• _Supplied material_
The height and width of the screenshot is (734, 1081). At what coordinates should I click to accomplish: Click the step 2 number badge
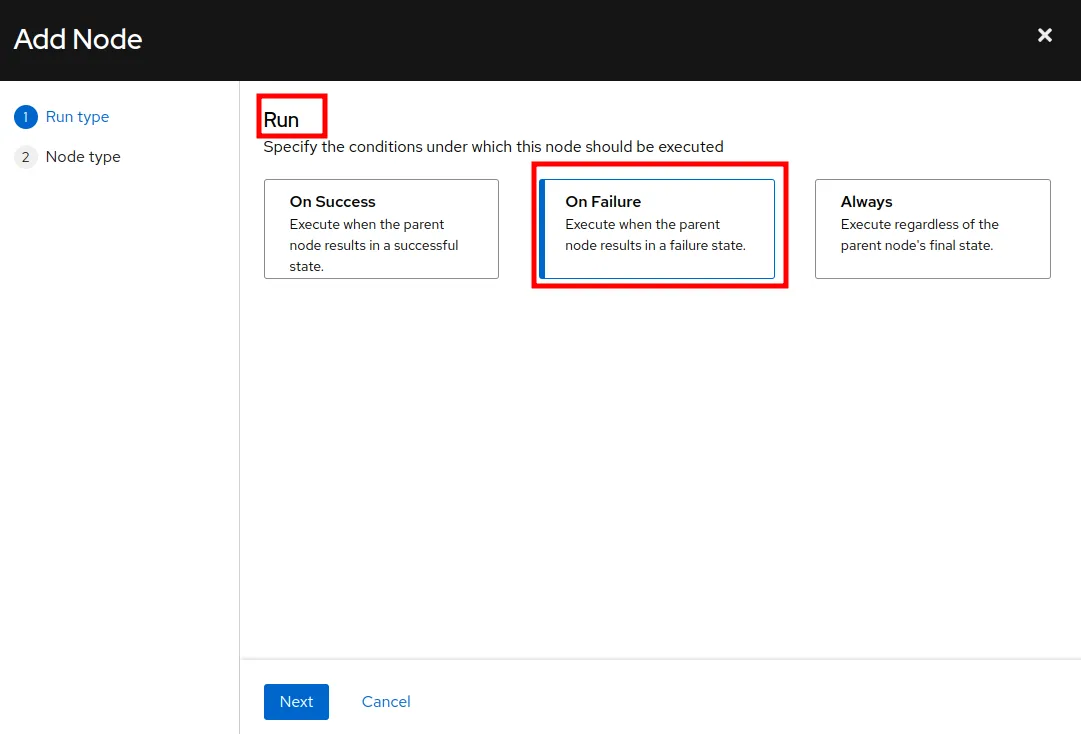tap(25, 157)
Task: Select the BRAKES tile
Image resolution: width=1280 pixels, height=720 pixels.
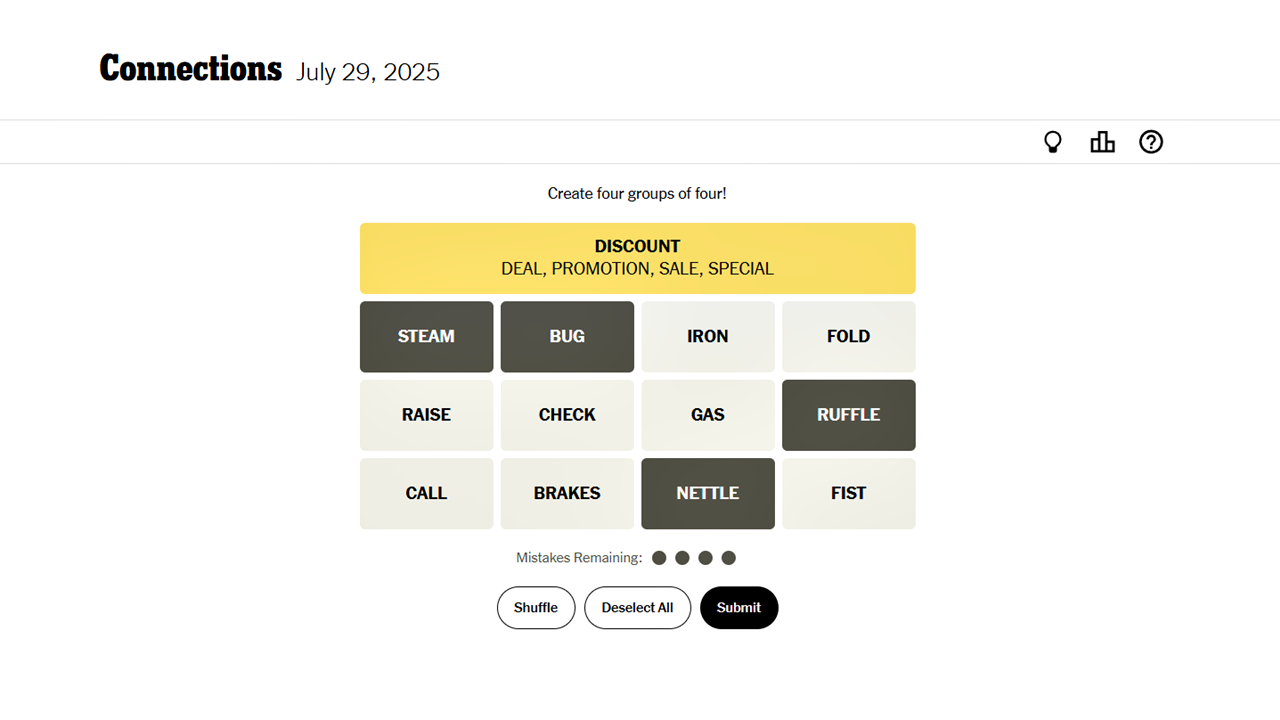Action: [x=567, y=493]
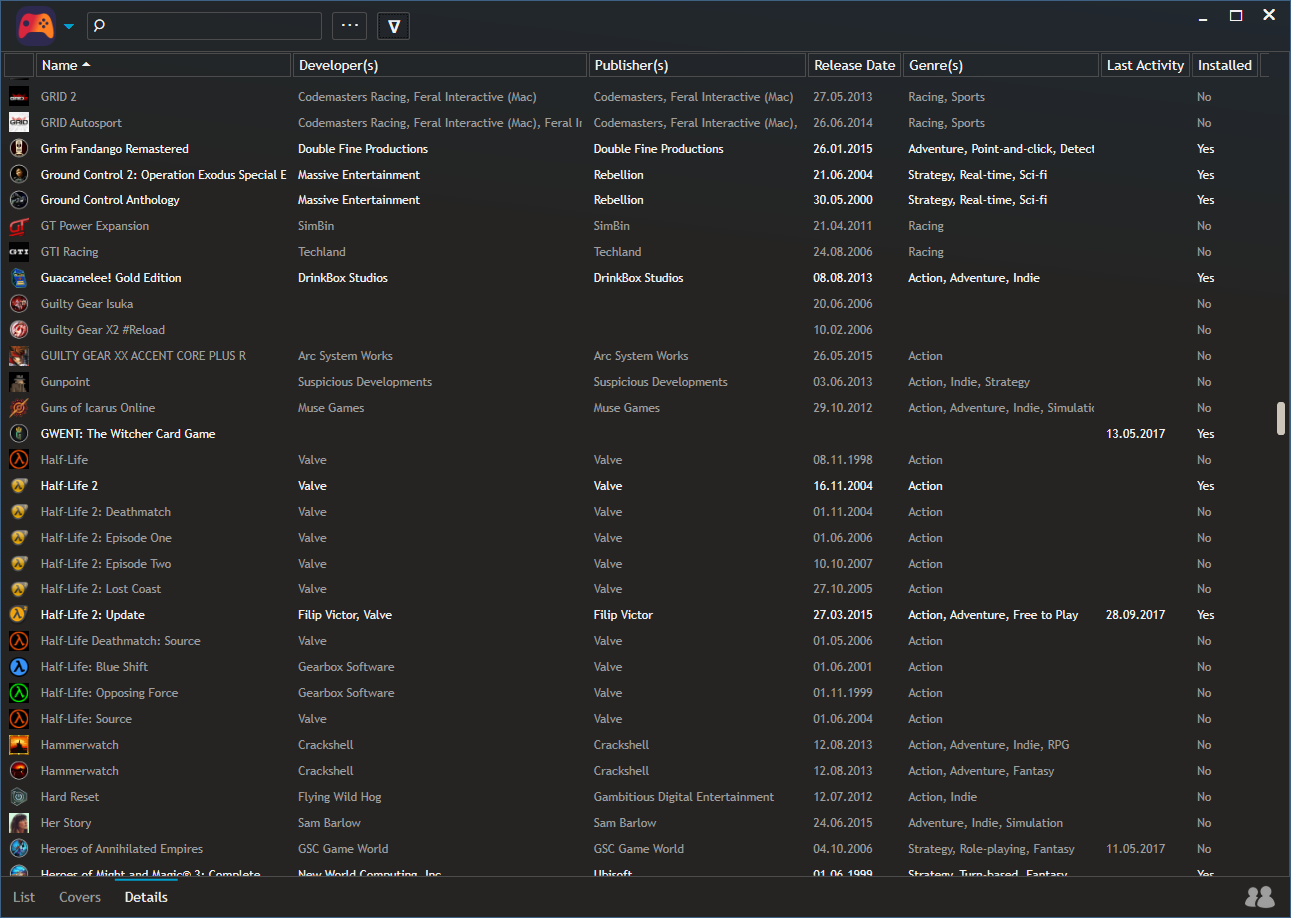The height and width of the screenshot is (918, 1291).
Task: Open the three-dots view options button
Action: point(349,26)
* * *
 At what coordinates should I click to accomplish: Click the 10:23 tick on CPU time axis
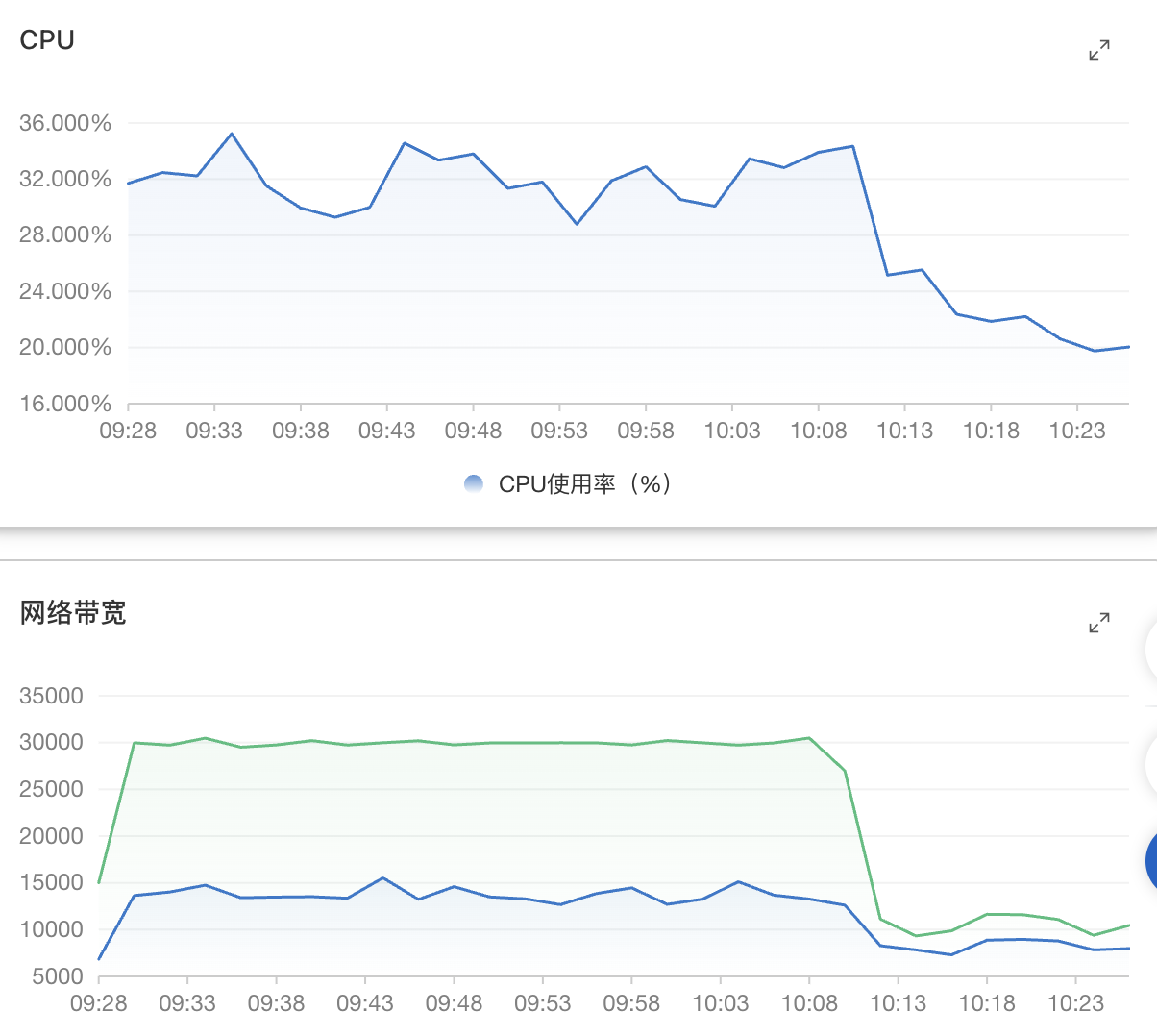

• _Problem details_
Working from the records above, set down word for word everything from the line containing "The height and width of the screenshot is (734, 1081)." down to the line containing "Task: Select the BRAKES tile", ends included, minus the pictures.

• _Completed task_
The height and width of the screenshot is (734, 1081). At what coordinates should I click to accomplish: Click the step 2 number badge
tap(25, 157)
Task: Select the BRAKES tile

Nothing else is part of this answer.